#### Task to complete:
Retype, word for word, every line of the records below starting at the one that contains "Click the left" and ending at the one that contains "This screenshot has height=687, width=1568."; include both of those lines and nothing more.

#### Records to process:
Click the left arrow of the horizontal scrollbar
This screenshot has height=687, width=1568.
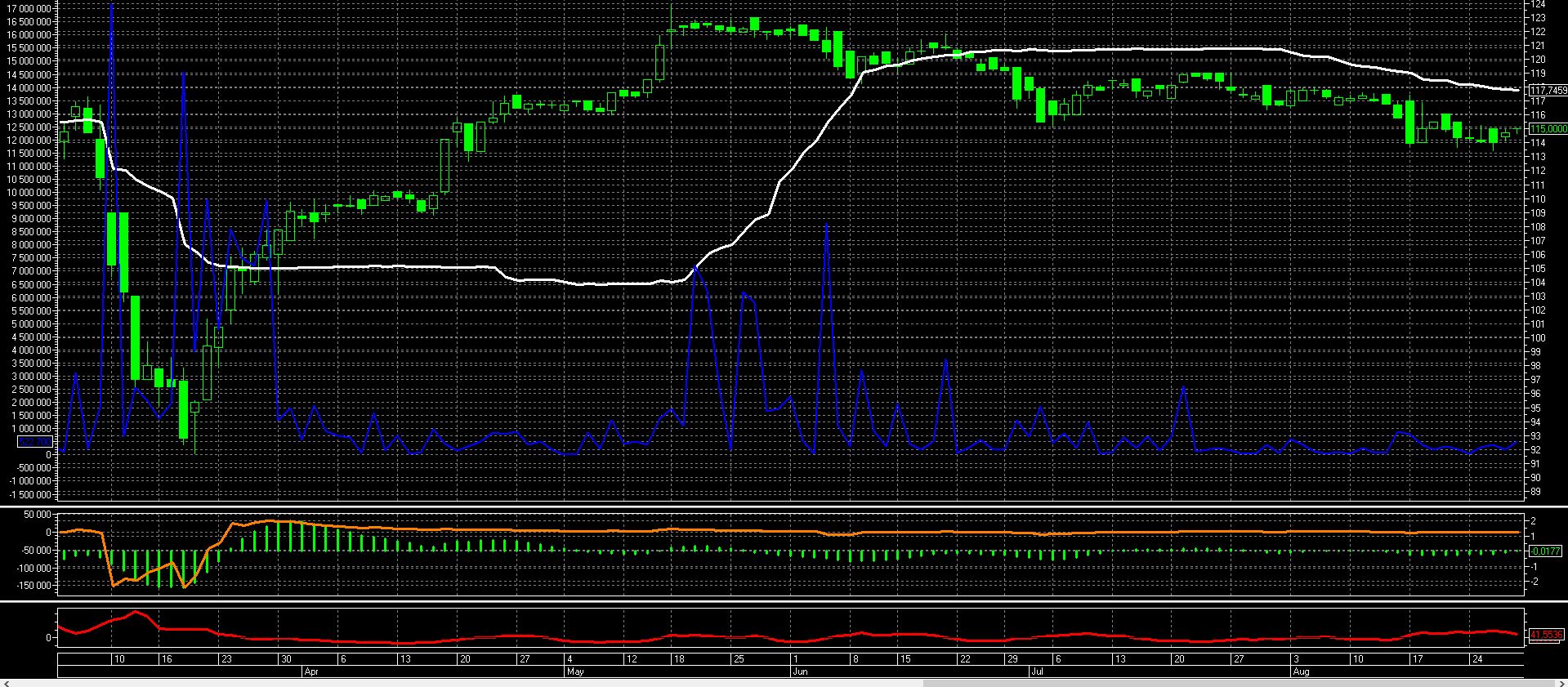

---

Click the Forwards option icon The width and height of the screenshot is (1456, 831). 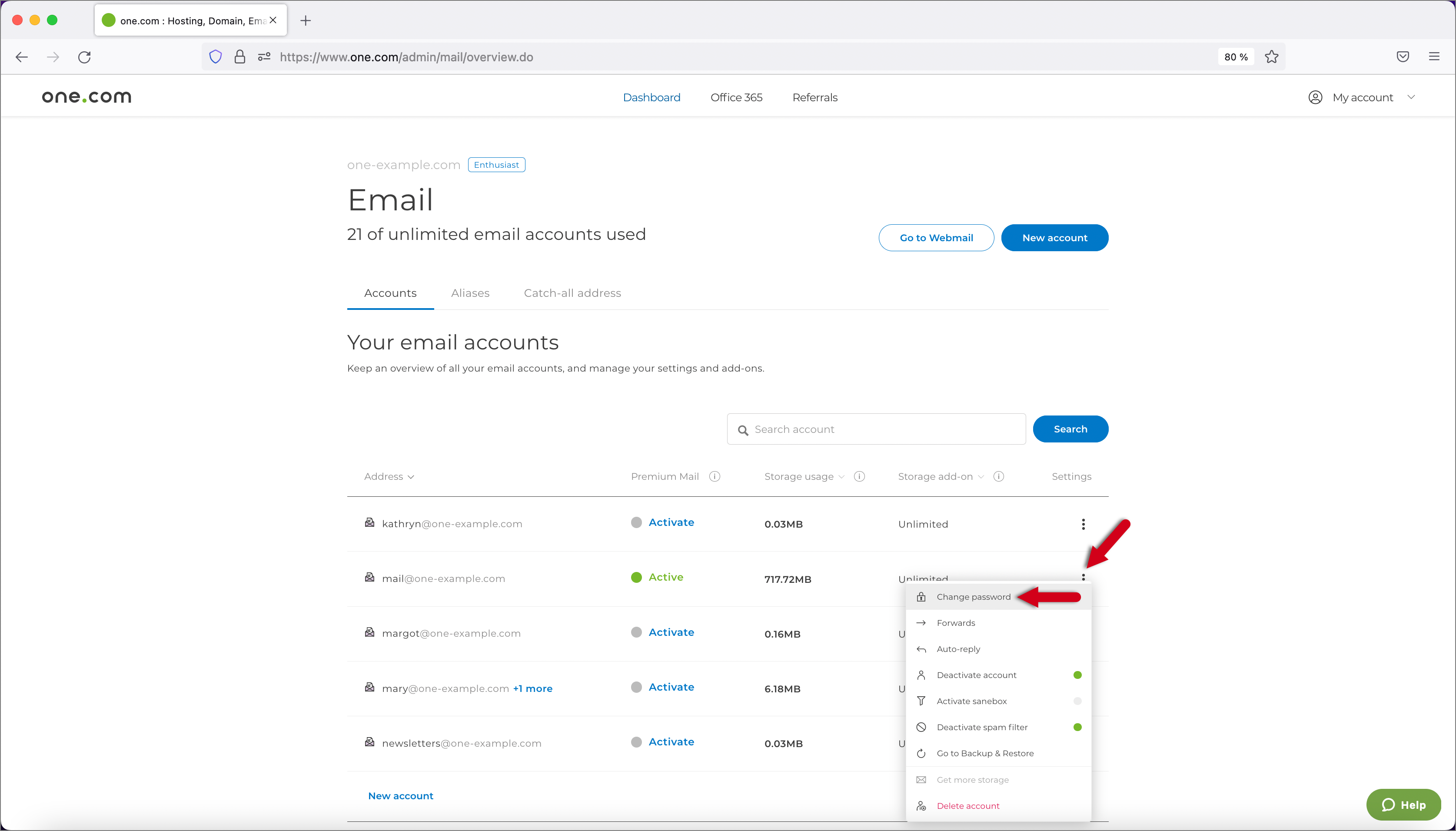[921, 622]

---

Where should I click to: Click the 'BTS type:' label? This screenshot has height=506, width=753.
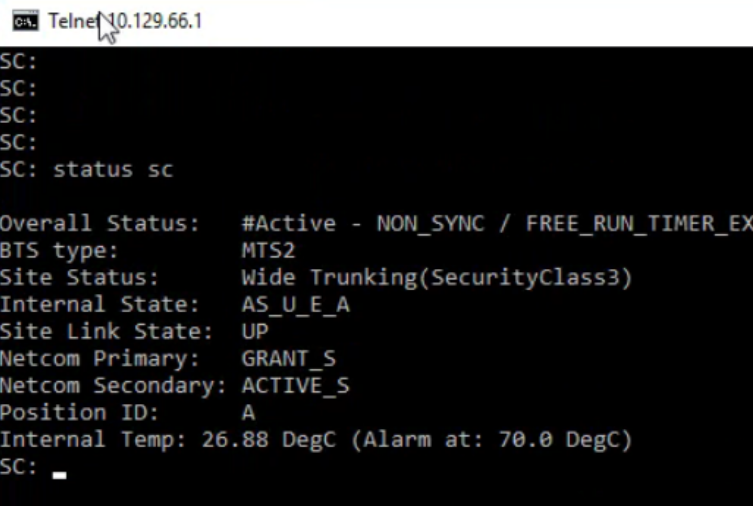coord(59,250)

#### Task response:
Click the left arrow of the horizontal scrollbar
This screenshot has height=687, width=1568.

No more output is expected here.